The Mudcat Café TM
Thread #165559 Message #3972681
Posted By: Helen
21-Jan-19 - 02:41 PM
Thread Name: BS: my cautionary tale
Subject: RE: BS: my cautionary tale
Thank you keberoxu.
As Iains said, the consequences of being honest should not make you feel guilty. If you had been lying or back-stabbing that would have been different.
And like pfr said, I will always be honest to the best of my ability, although over the decades I have learned to be honest in a more diplomatic way - most of the time. LOL
I also second Senoufou's book recommendation, but the book I have is by Mark Manson, The Subtle Art of Not Giving a F***
I have a long story, which I won't bore you all with, about being bullied relentlessly by a serial bully who was a high level manager. I was just one in a long line of serial targets.
It took me a while to wake up to what he was doing and during that period of waking up a former lecturer of mine, a clever, brilliant, articulate woman I respected greatly but didn't know personally, came to work there. I noticed that the bully had her sitting in his office one day while he rabbited on and on, but I couldn't hear what he was saying to her.

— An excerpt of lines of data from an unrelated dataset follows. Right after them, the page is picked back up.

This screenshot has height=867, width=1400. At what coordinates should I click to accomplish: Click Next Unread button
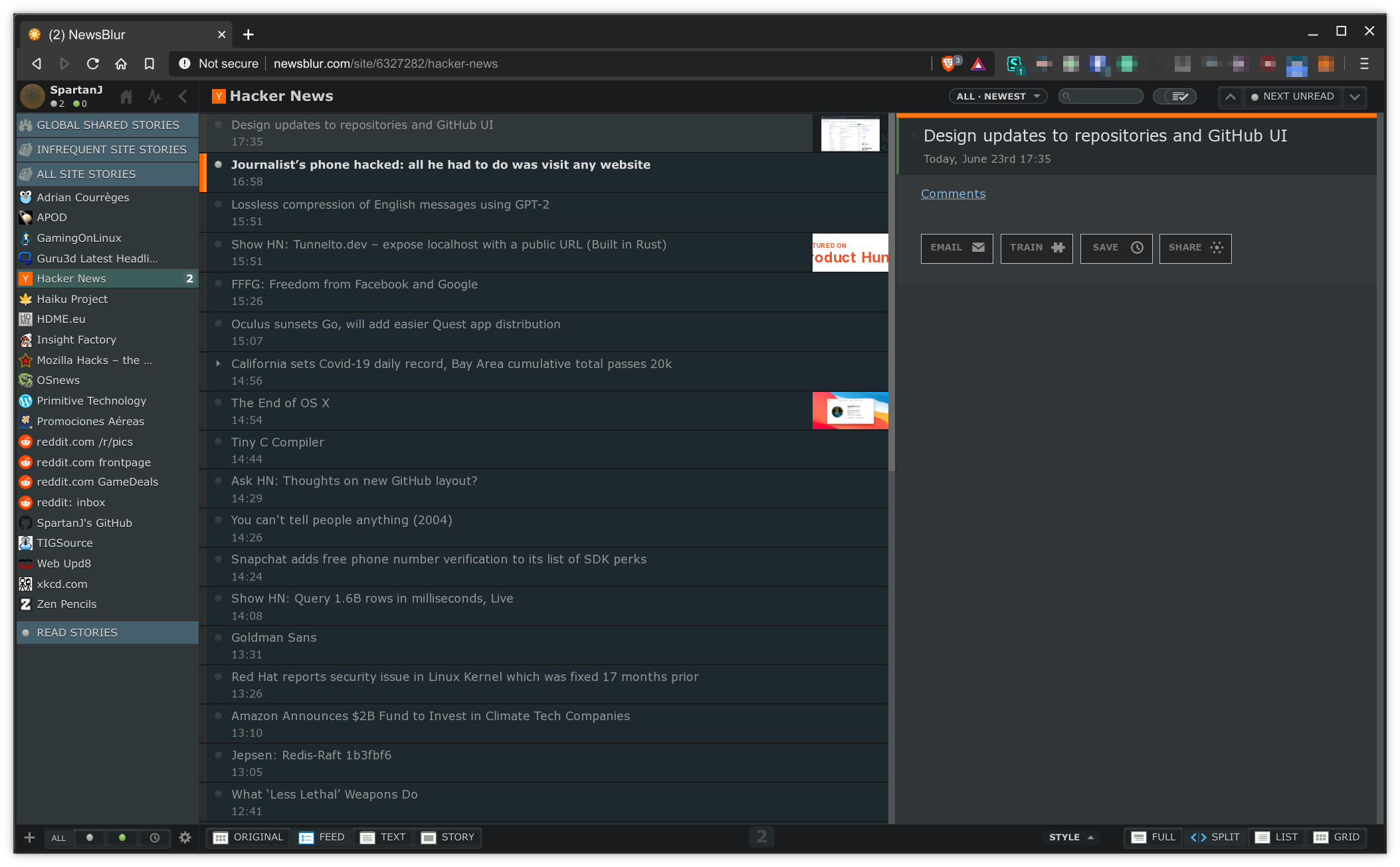click(1292, 97)
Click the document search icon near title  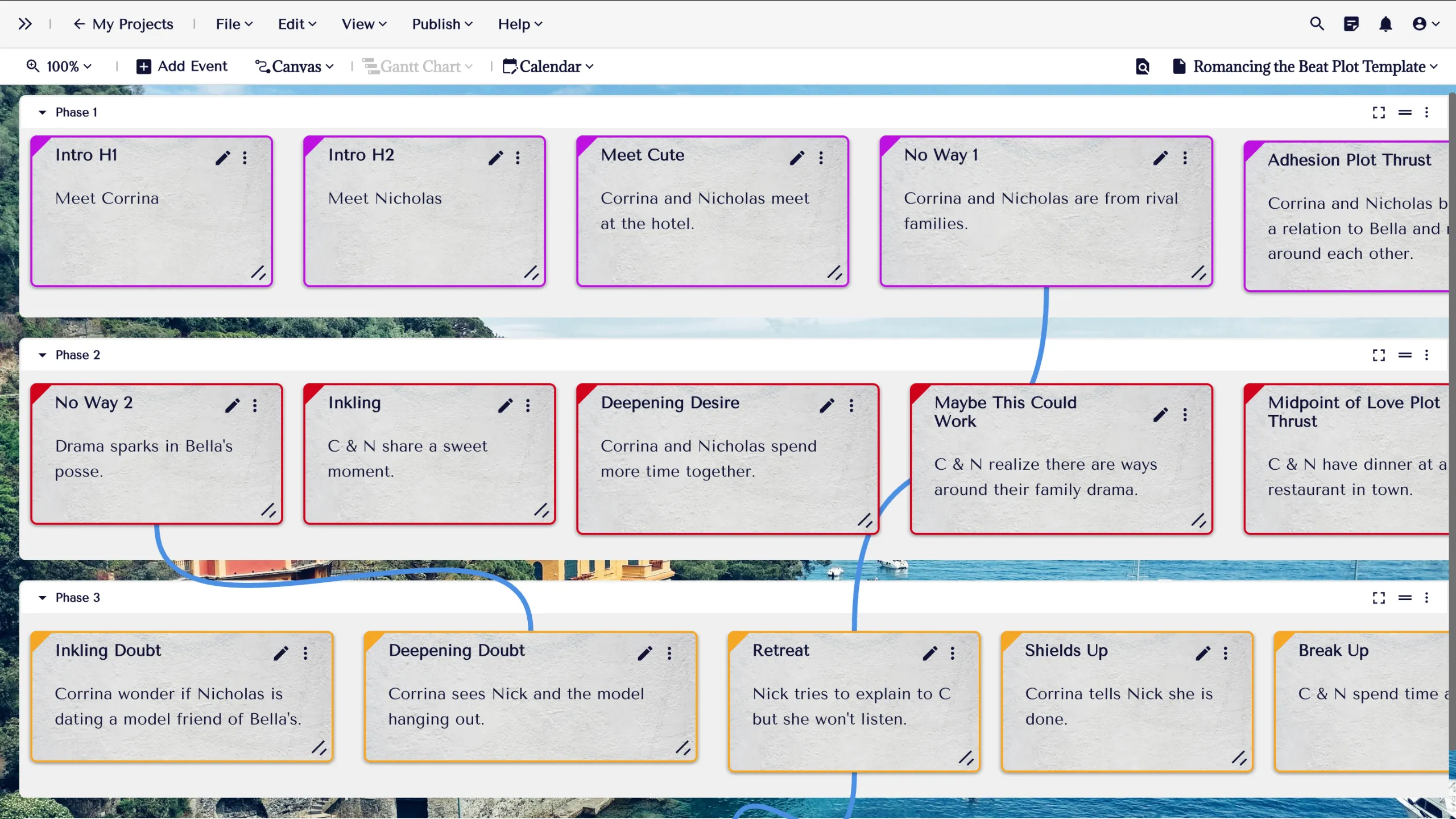[1142, 67]
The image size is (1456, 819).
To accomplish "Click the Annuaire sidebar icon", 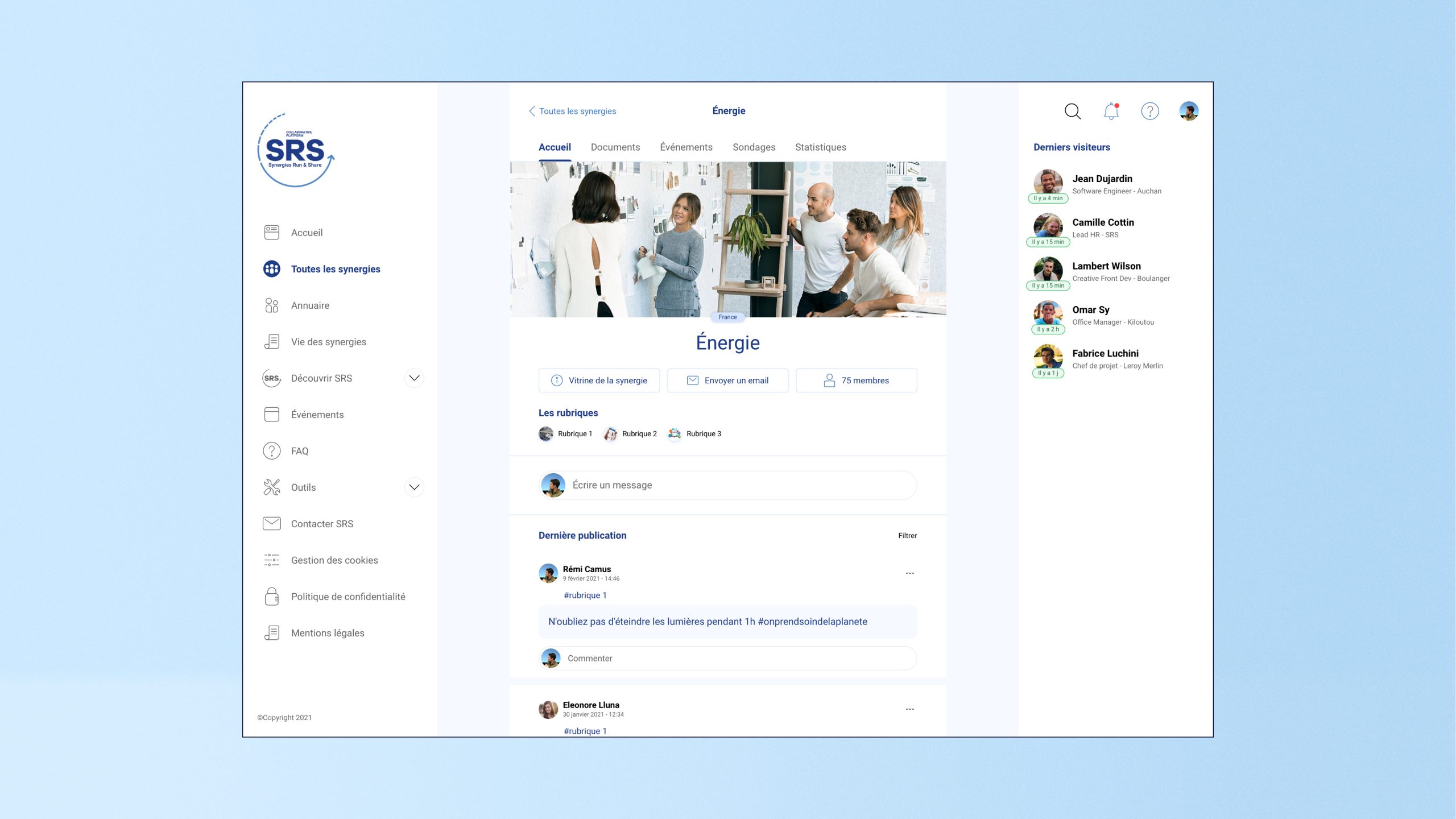I will click(271, 305).
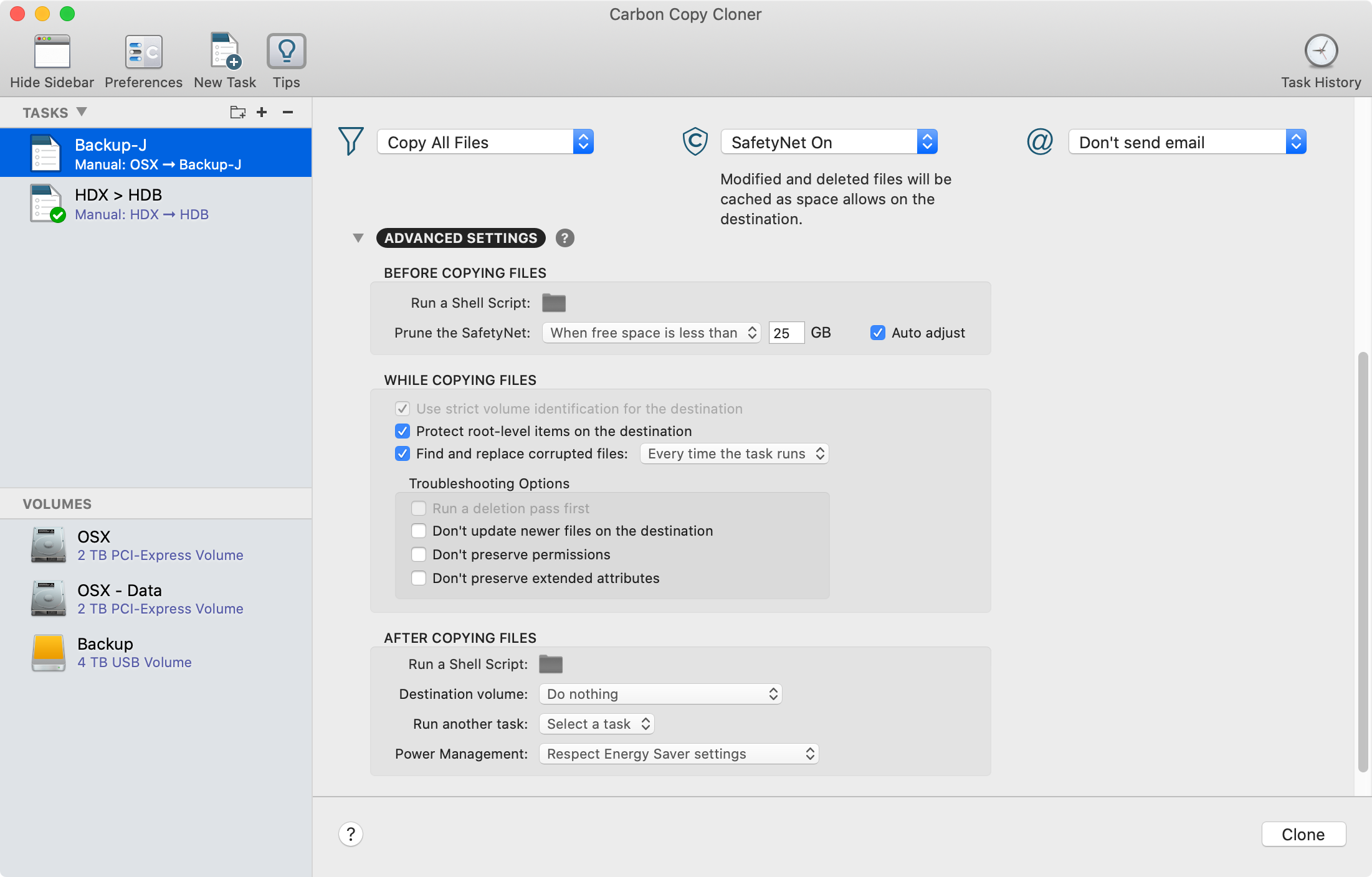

I resolved to take her aside and tell her what I knew about him, including that he felt greatly intimidated by women with better management qualifications than his own. I had been left isolated and vulnerable by almost all of my work colleagues who were too scared to put their heads above the trenches and risk becoming a target. Only two brave souls stood up and helped me to see what was really going on but that wasn't until I was almost a year into the experience, so I vowed to stand by this woman and help her to see what the bully was doing.
Unfortunately, I couldn't talk to her that day and being part time I didn't get back to work until the following week, by which time she had committed suicide. I carry that guilt around with me. I thought there was enough time to talk to her, but being such a brilliant, creative, clever mind, I think she also had vulnerabilities in assessing her own capabilities in a new work environment, working for a slippery, sociopathic bully who would have started manipulating her from day one.
Following that, I started my own campaign to make sure that his superiors and people in positions of power knew exactly what he was up to, and had been doing for all the years he had been there.
His contract was renewed not long after that, but the next time the contract came up for renewal he was out of there.
I have never regretted what I did because I know that I probably helped a long line of other people who would have been targeted. He would have moved on, found new targets, but at least he was recognised for what he was in that organisation, and possibly that whole industry because he never worked in that industry of loosely linked state organisations again, as far as I know. He went freelance after that.
After one of my two saviours mentioned the word "psychopath", I Googled it and found this site: Tim Field: Bully Online
I wrote to Tim Field afterwards and thanked him for saving my life. I was a physical, mental, emotional and spiritual wreck for some years after that, but without my two saviours and Tim Field, I don't know whether I would still be here.
This is the page which started me on my healing path: Tim Field: Bully Online
BTW, the experience Charmion referred to is known as 360 degree feedback. I have never known a manager brave enough to use it because honesty from subordinates can be very confronting.